OT: I'm inspired by Persian miniatures, which are tiny paintings that illustrate a poem or story to make it more enjoyable. They have a huge influence on my work because, like with miniatures, there are no shadows in my work. The lightning is even and buildings are shown with complex views. You can see the interior and exterior at the same time. That inspiration helps me with my paintings, because it allows me to show different parts of a story simultaneously, and I like that quality.

MK: Since you’re talking about miniatures, I want to hear you speak about scale, and about the huge project you did for the Atrium at the Museum of Contemporary Art (MCA) in Chicago. You enlarged your painting of men in a bathhouse, Peach House’s 5 Bucks Morning Special (2020), to cover an entire wall.  Did the bodies become human scale or were they even bigger?

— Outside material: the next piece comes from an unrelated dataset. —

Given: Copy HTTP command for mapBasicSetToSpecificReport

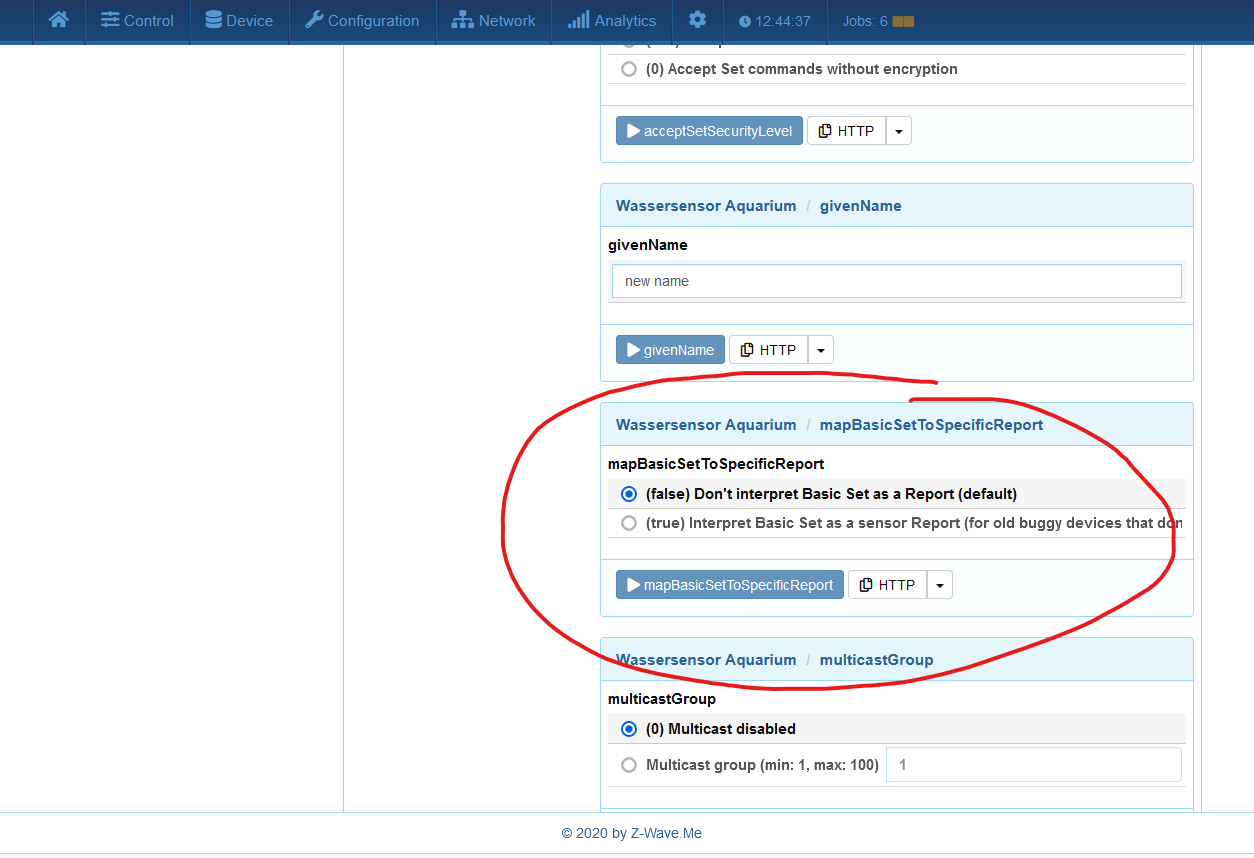Looking at the screenshot, I should [887, 585].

OT: No, they were three times bigger.

MK: Oh, wow. Like giants.

OT: They are giant figures. My recent works are large too. When I have only one figure in a painting they are bigger than human-scale. But when I have multiple figures, there is a limitation. I work on cotton fabric, and there is a limit for size—they can only be 68 inches wide. I could work in different panels. In the future I’d like to try something like that. 

MK: Hookah House as a puzzle is also a different, smaller scale from the original painting (which is 53 x 85 inches).

OT: Right? Yeah.

MK: It will be smaller, but there is also going to be a different relationship with how each viewer interacts with the work. They will be able to touch it, it will be horizontal, and they will spend time with the details of the painting. 

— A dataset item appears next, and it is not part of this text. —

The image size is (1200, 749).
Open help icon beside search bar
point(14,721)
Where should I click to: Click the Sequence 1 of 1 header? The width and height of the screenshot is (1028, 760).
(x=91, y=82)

OT: I think it's a good idea because people have more time for it. They can make their own story. One of the reasons I like this kind of painting is that it shows different parts of a story, and a viewer can follow it how they want. I don't want to be just a storyteller. I also want to hear what people think about the story. 

When I went to the MCA, some people told me what they thought about my mural and it was interesting because sometimes it was totally different from what I had in my mind. Having Hookah House as a puzzle allows people to spend time with the characters and make their own stories. 

MK: Yes! You can start and end at so many different points in the painting. What is puzzling you today?

OT: Today I'm working toward my gallery show in New York. The works are more personal, I'm thinking about all of these people who are fighting for their survival. After COVID happened, I was alone all the time in my studio working. I am very judgmental about myself, with many voices in my mind. 

MK: Do you find your process of almost perfecting how you make these works helpful for that survival? It is so complex and you've really worked to fine tune it. I wonder if that focus has been helpful while you’ve been in your studio?

OT: Sometimes I get tired of that very involved process. At the same time I love my medium. I love the complexity, so yes I can say it helped, but it is sometimes hard to be so focused on the details. I have so many ideas in my mind and my process is slow. Sometimes I want to finish a piece and start another one that I’ve developed in my head. That part is hard because I'm stuck with a painting and I want to start another one because I'm very excited about it… but I have to finish the other one first. 

MK: It sounds like your art is both enjoyable and challenging. 

OT: Yeah. I love painting. It’s very hard for me if I am not able to work for two or three days. All of that time I'm thinking about work.  I'm thinking about the process and I'm sketching new ideas. Wow, I'm kind of obsessed.